Where can I get more information?
Shingles is the reactivation of a viral infection in the nerves to the skin that causes pain, burning, or a tingling sensation, along with an itch and blisters in the skin supplied by the affected nerve. It is caused by the varicella zoster virus, or VZV—the same virus that causes chickenpox. When the itchy red spots of childhood chickenpox disappear, the virus remains in a dormant state in our nerve cells, ready to strike again in later life. This second eruption of the chickenpox virus is called shingles or herpes-zoster.
You cannot develop shingles unless you have had an earlier exposure to chickenpox. Shingles occurs when an unknown trigger causes the virus to become activated. Most adults who have the dormant virus in their body never get shingles.
 Words in italics appear in the Glossary at the end of this document.

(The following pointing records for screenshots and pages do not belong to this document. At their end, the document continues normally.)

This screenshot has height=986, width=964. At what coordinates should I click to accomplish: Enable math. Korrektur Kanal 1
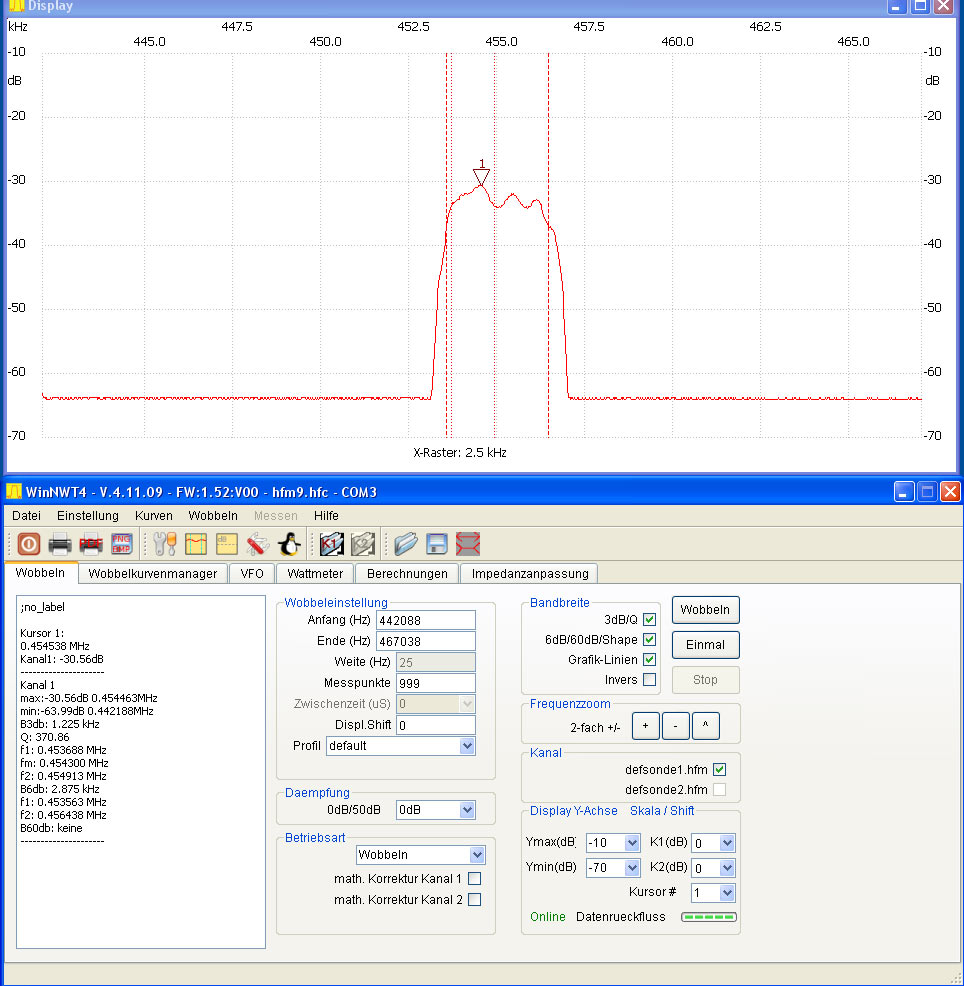475,879
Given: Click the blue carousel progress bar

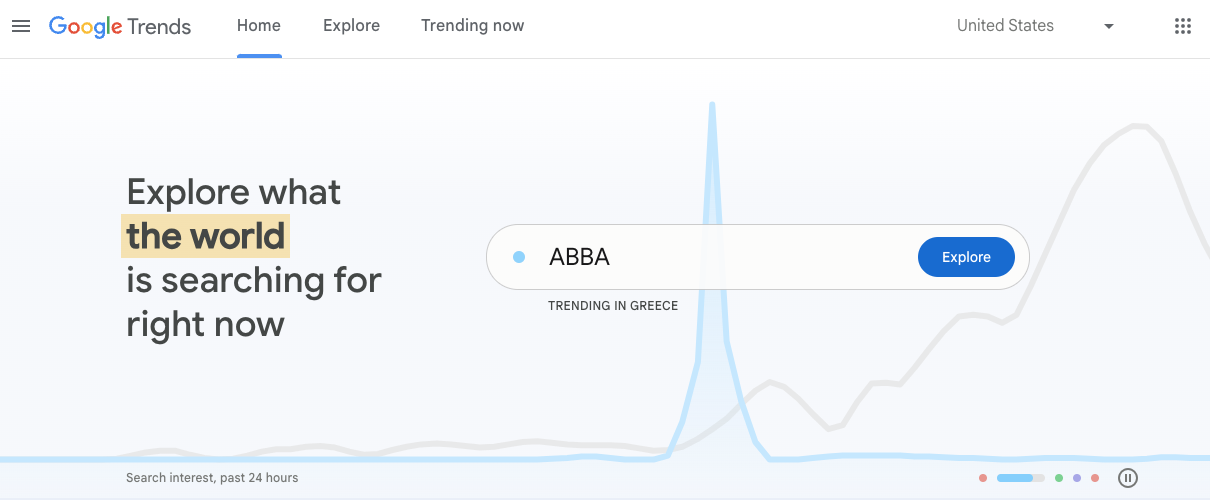Looking at the screenshot, I should click(1021, 478).
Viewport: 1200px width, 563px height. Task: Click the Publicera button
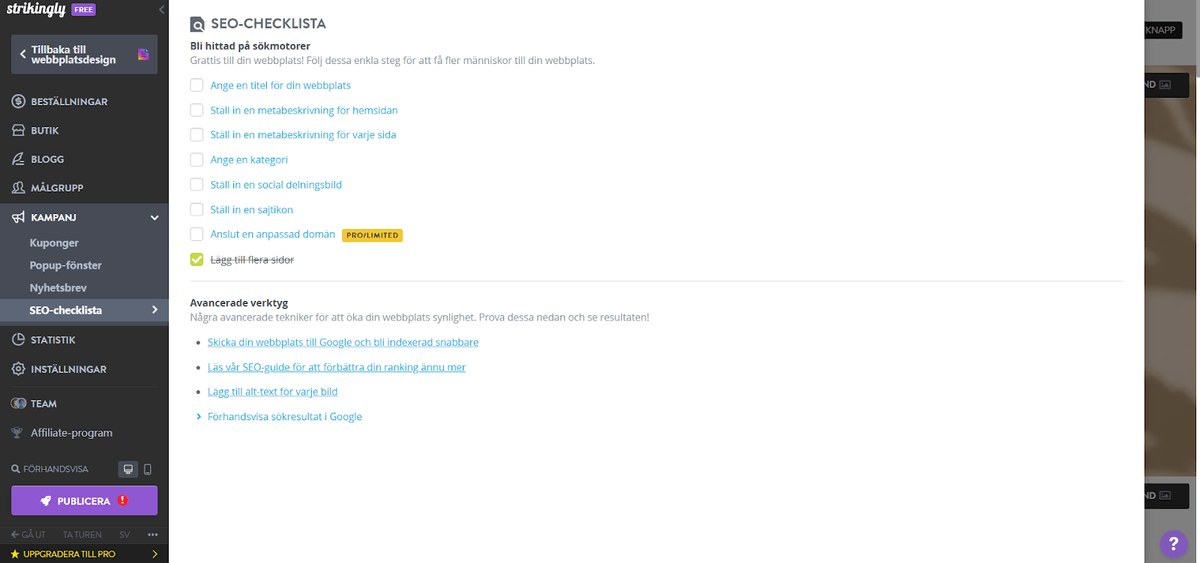[84, 500]
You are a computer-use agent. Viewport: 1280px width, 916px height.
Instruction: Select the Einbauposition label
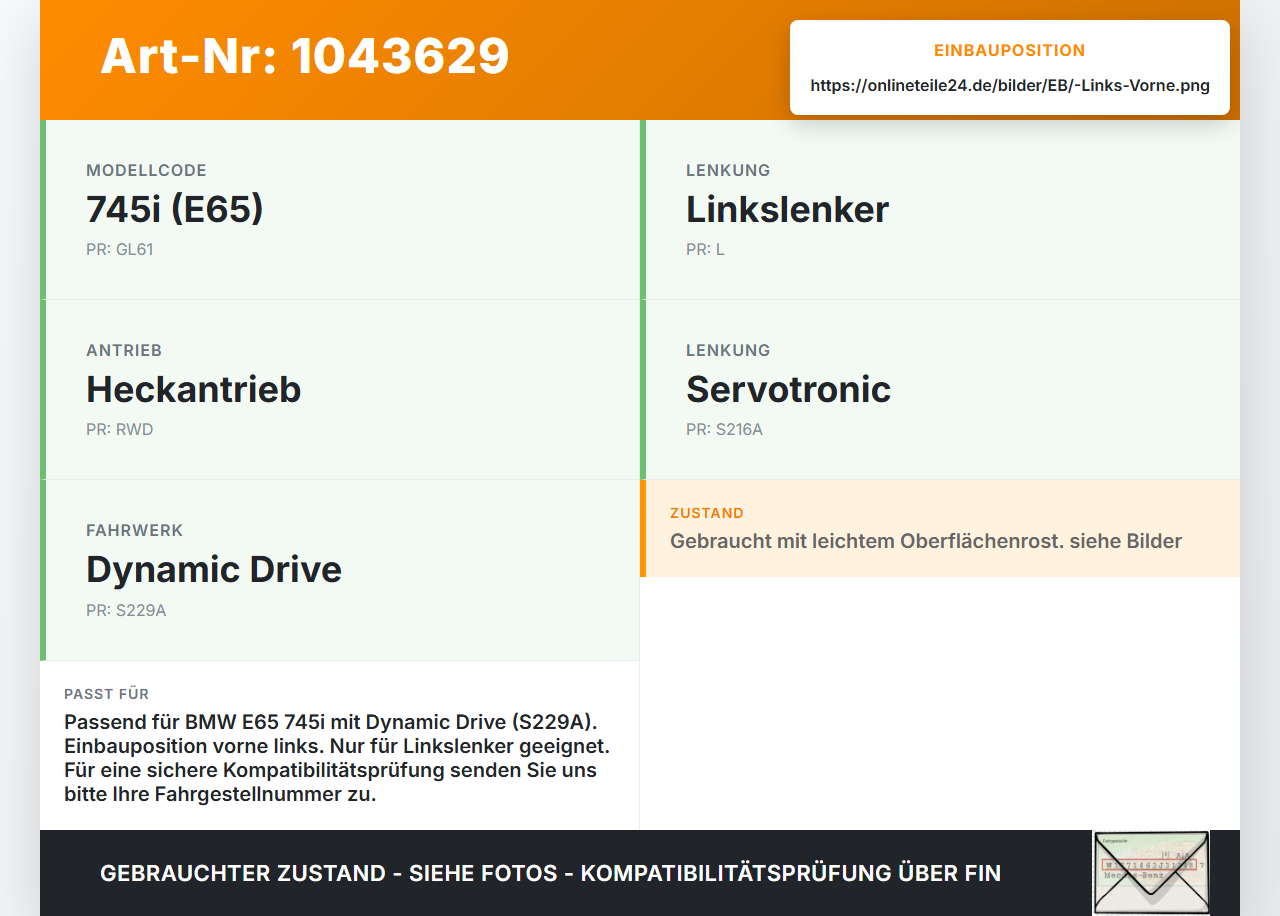[1010, 50]
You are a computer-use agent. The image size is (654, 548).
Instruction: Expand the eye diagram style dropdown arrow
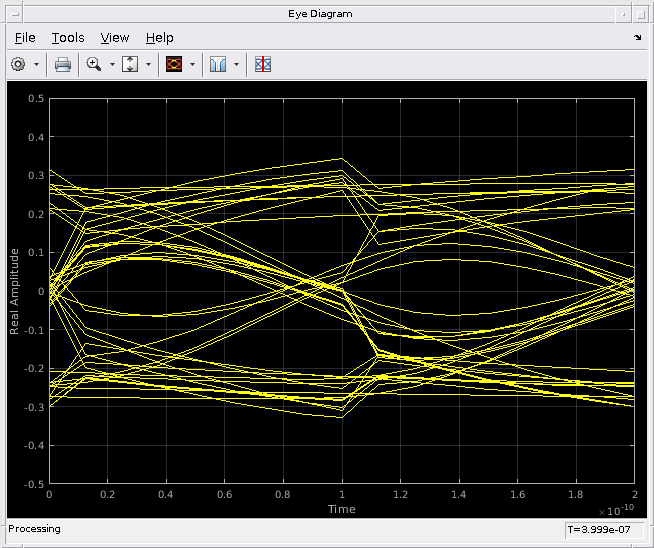tap(192, 64)
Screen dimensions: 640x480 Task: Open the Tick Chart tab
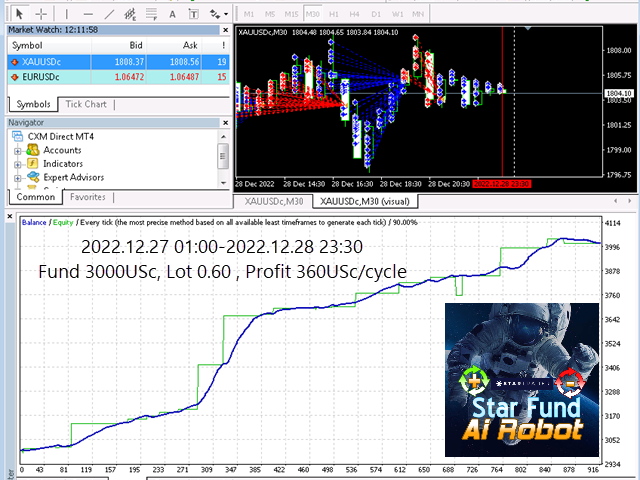tap(86, 104)
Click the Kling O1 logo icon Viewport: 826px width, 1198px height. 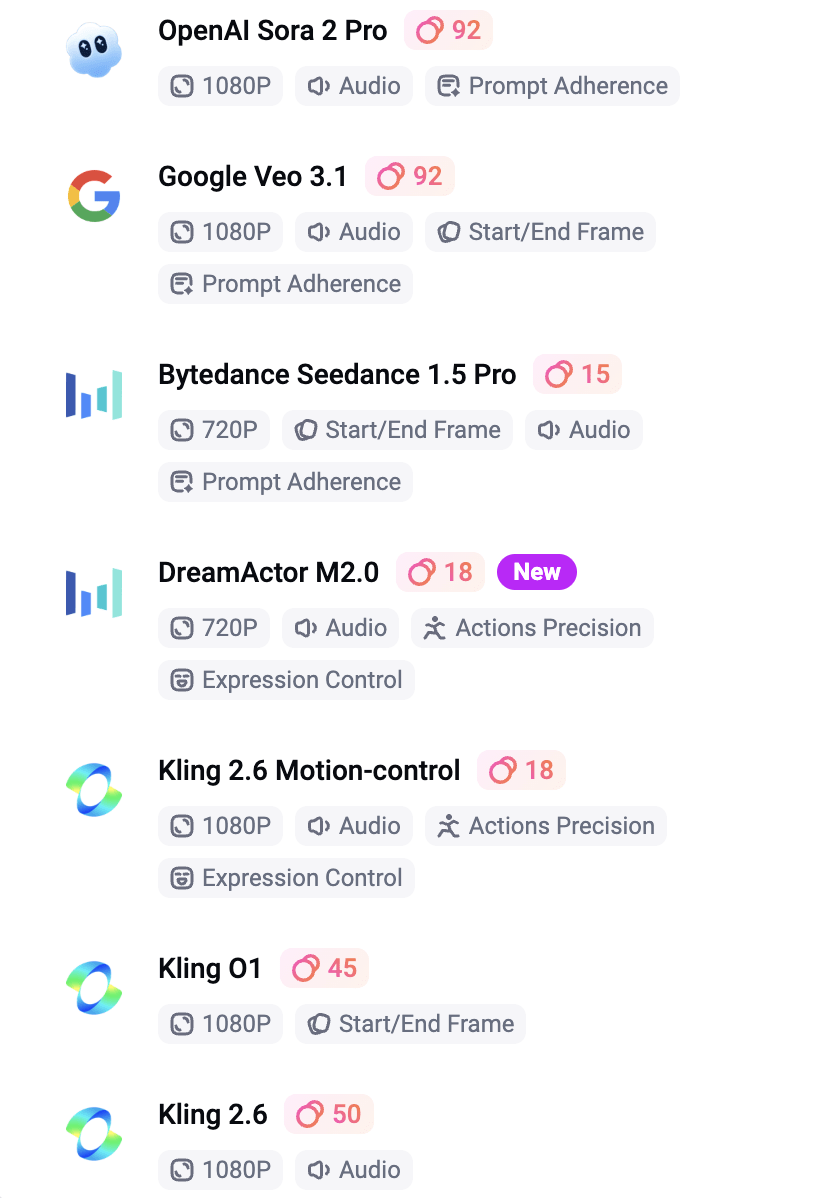coord(94,988)
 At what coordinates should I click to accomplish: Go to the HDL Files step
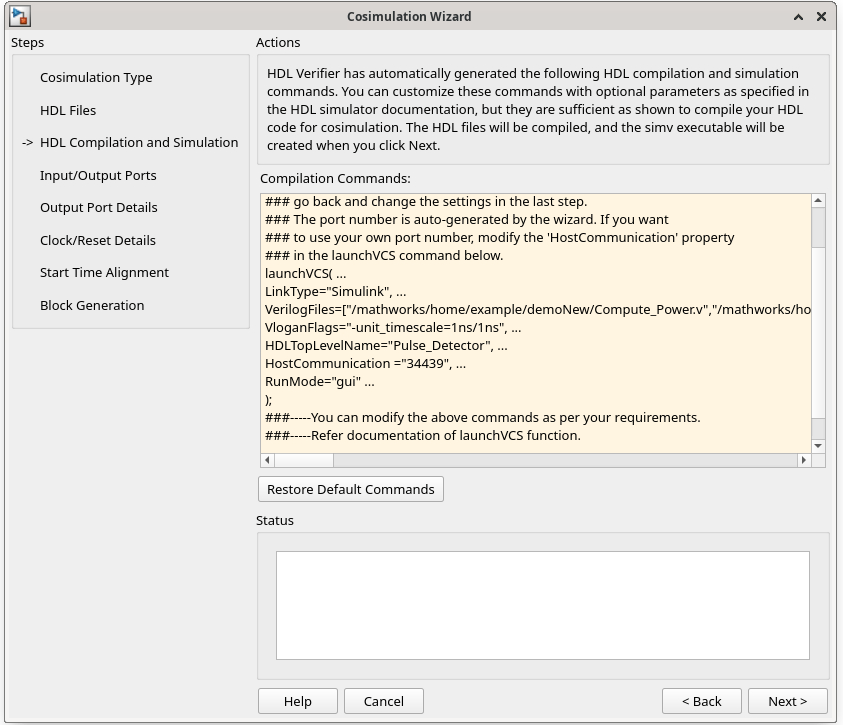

The first symptom of shingles is often burning or tingling pain, or itch, generally in a band-like distribution on one side of the body, i.e., around the waist, chest, stomach, or back. Shingles pain can be mild or intense. Some people have mostly itching; some feel severe pain from the gentlest touch, such as the weight of bed linens or clothing. A few people may have general symptoms of a viral infection, like fatigue, fever, and headache.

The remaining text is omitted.